Dipper Condoms
- Company type: Private
- Industry: Condoms
- Founded: 2016
- Area served: India

= Dipper (brand) =

Indian condom brand

Dipper is an Indian condom brand marketed by Tata Motors and Rediffusion Y&R to promote safe sex among truck drivers in India. Manufactured by HLL Lifecare, it is part of an award-winning AIDS awareness campaign that was initiated by Tata. The name, "Dipper", was inspired by the iconic message, "Use Dipper at Night" (meaning the recommended usage of dim headlights at night) - that are painted at the back of inter- as well as intrastate trucks in India.

==History==
It was a NACO idea, created in 2005.

According to studies carried out by the Transport Corporation of India (TCI), out of the two million truck drivers in India who visit sex workers, only about 11 percent of them use protection. It also found that AIDS awareness among the drivers was very low, with about 16 percent of them suffering from some venereal disease.

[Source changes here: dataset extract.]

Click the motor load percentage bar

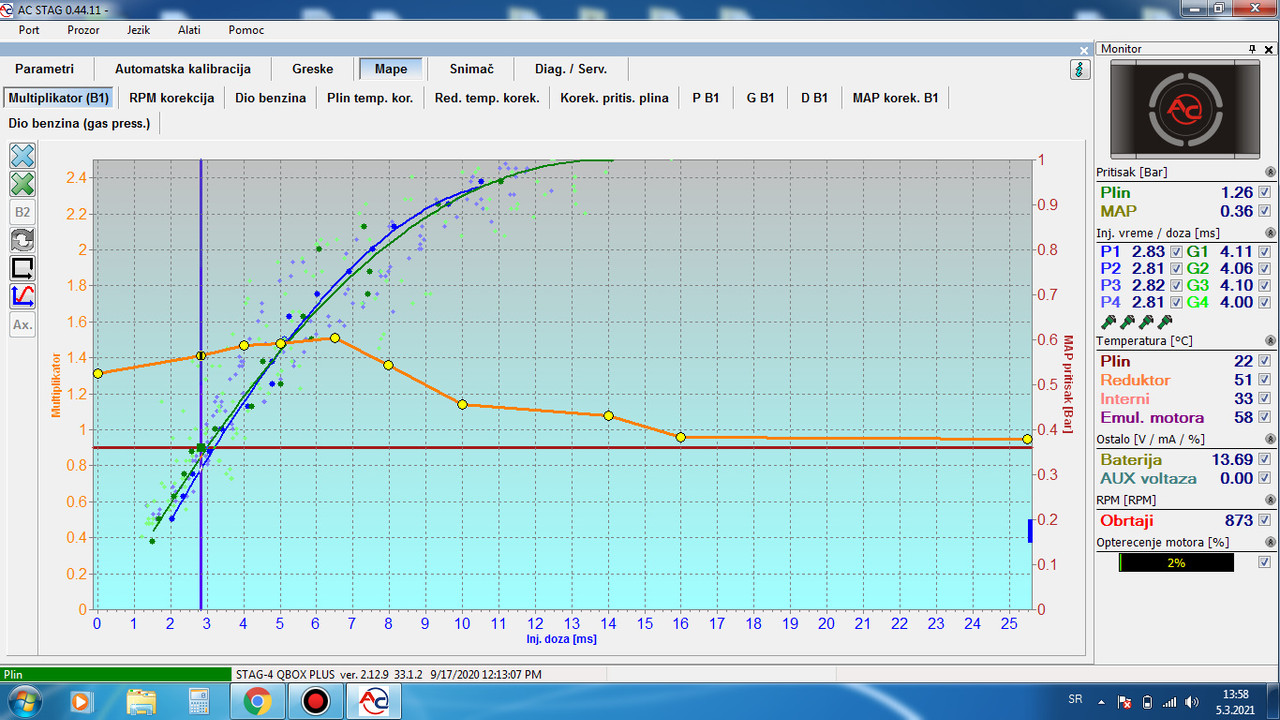[x=1176, y=563]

In April 2016, Tata Motors, one of India's largest truck manufacturers, launched a campaign called "Use Dipper at Night" which was intended to resonate amongst truck drivers who are clueless about unsafe sex and its consequences. In association with creative agency Rediffusion Y&R, latex condom manufacturer HLL Lifecare, and TCI, Tata launched "Khushi Clinics" which carried out distribution of condoms in and around prime locations of truck drivers such as Ludhiana (Punjab), Kanpur (Uttar Pradesh), and Vashi (Maharashtra).

==Production==
Dipper condoms are manufactured by Hindustan Latex Limited (HLL) Lifecare. For packaging, Rediffusion employed a colourful artwork style used by truck drivers and owners to decorate their trucks, in order to make them appealing to its targeted user base. Called 'truck art' in creative parlance, colourful patterns and pictures that reflected 'highway culture' was used while creating the packets.

In April 2016, a total of 45,000 Dipper condoms were sold by the TCI Foundation in a window of 30 days. Birender Dubey, coordinator of the activity in Vashi, said, "The response was great. Normally, truckers feel shy about buying condoms. But Dipper appealed to their sensibilities. Everything worked in its favour - the price, the packaging, the quality, and most of all, the message 'Use Dipper At Night.' The stock is sold out and we've been getting request for more from drivers and our other clinics ever since."

==Honors==
In June 2016, Rediffusion Y&R won a Silver Medal Lion for the campaign in the 2016 edition of Media Lions.